Un autre pas vers la découverte du monde des microbes fut accompli quelques décennies plus tard, à Vienne. À l’hôpital général de la ville se trouvaient deux cliniques de maternité. La première était administrée par des sagesfemmes qui s’occupaient presque exclusivement des accouchements. Dans cette clinique, le taux de mortalité postpartum était de moins de 4 %. La seconde était administrée par des docteurs et leurs étudiants. Ces hommes étaient exposés à des malades et pratiquaient souvent des dissections de cadavres et des autopsies. De 1841 à 1846, le taux de mortalité de mères qui accouchaient dans cette clinique dépassa régulièrement les 10 %. Ces chiffres inquiétants étaient connus à l’extérieur de l’hôpital et beaucoup de Viennoises préféraient risquer d’accoucher à la maison plutôt que de se rendre dans cette clinique « maudite ».
Le scientifique hongrois Ignace Philippe Semmelweis, responsable de l’hôpital à l’époque, tenta de trouver la cause de ces taux d’infection anormaux. Il rejeta l’hypothèse que la clinique problématique était surpeuplée, car celleci accueillait autant de
patientes que la première. Il rejeta également toute explication liée aux miasmes, car le climat et l’environnement des deux cliniques semblaient aussi équivalents. Selon Semmelweis, la disparité la plus importante entre les cliniques reposait sur le personnel. Il émit l’hypothèse que les médecins et stagiaires, après avoir effectué une autopsie, traînaient des « particules de cadavre » sur leurs mains, et que c’est ce qui infectait les femmes. Il proposa alors une politique révolutionnaire : « désinfecter » les instruments après chaque utilisation et forcer tout le personnel à se laver les mains à la suite de chaque autopsie ou autre opération.
En effet, les médecins de l’hôpital pratiquaient leurs opérations dans des salles insalubres avec des outils sales et rouillés — et en étaient même fiers, car ces taches sur les bistouris leur conféraient une aura d’expérience ! De plus, des médecins, se considérant comme faisant partie d’une certaine élite, rejetaient d’emblée l’idée que leurs mains puissent être des vecteurs d’infections. Or, malgré la résistance de plusieurs membres du personnel, les chiffres parlèrent d’eux-mêmes : une fois cette politique d’hygiène mise en place, le taux de mortalité post-partum de la clinique chuta de 90 % et descendit sous celui de la clinique des sages-femmes.

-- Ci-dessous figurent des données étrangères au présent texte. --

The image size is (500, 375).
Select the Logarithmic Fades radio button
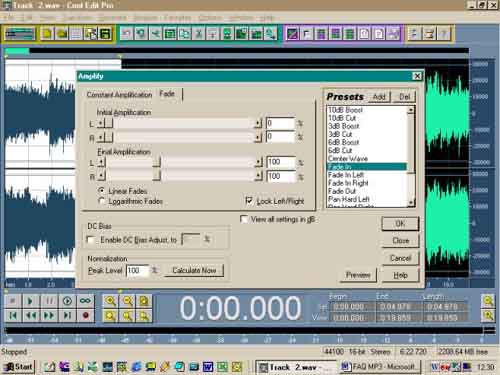(x=101, y=201)
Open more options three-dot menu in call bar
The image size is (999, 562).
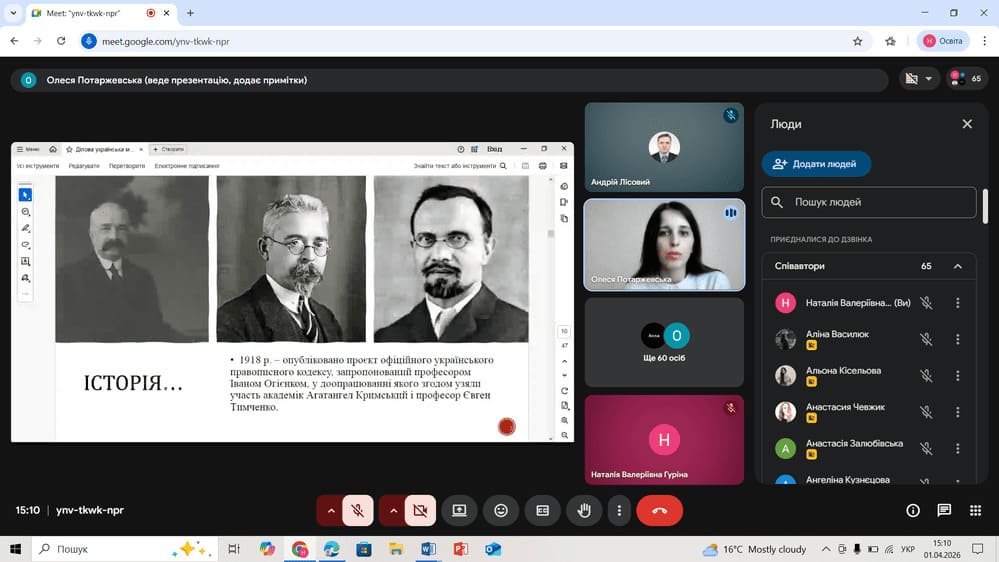[x=620, y=510]
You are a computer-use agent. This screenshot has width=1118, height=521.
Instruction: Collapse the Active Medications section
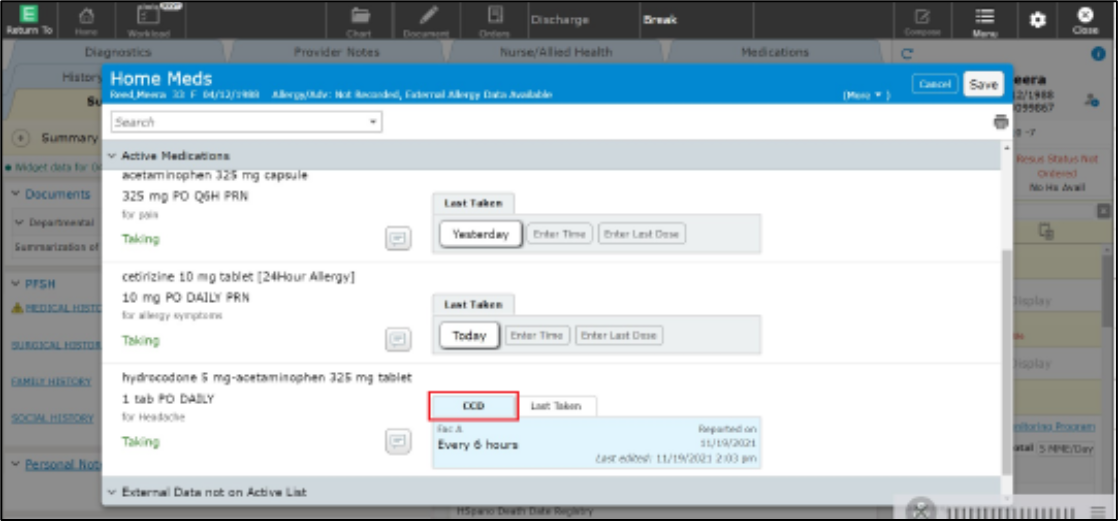click(112, 156)
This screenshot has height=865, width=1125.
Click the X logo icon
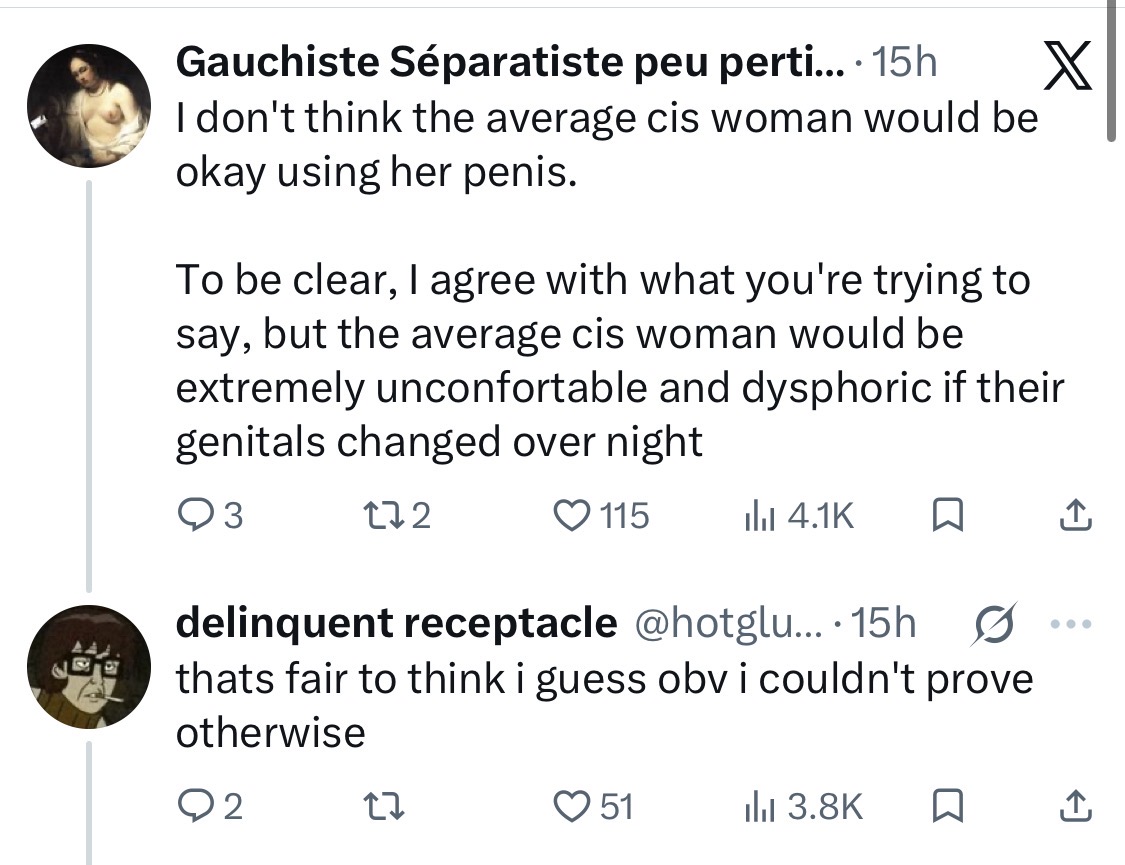[1067, 65]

Ces mesures d’hygiène prirent néanmoins de nombreuses années avant de devenir pratique courante dans les milieux de la santé. Informé des travaux de Louis Pasteur sur la propagation de la vie microbienne — et de la répudiation de la théorie des miasmes —, le chirurgien anglais Joseph Lister découvrit lui aussi que l’utilisation de désinfectant sur les mains et les outils médicaux pouvait considérablement réduire les infections postopératoires. Toutefois, comme ce fut le cas avec les travaux de Semmelweis, la théorie microbienne des maladies n’était encore qu’à l’état embryonnaire et fut donc initialement rejetée par plusieurs.
La pandémie actuelle de COVID-19 aura des effets sur le monde entier qui transcenderont notre époque. Jamais n’avons-nous autant publiquement insisté sur l’importance de l’hygiène des mains pour ralentir et prévenir la propagation d’un virus. Certes, certains minimisent toujours la chose, mais étudier les récits des Snow, Semmelweis, Lister et Pasteur aujourd’hui ne peut qu’être bénéfique pour tous et toutes. En politique comme dans les sciences naturelles, ce n’est qu’en étudiant l’histoire que nous pouvons espérer ne pas répéter les erreurs du passé.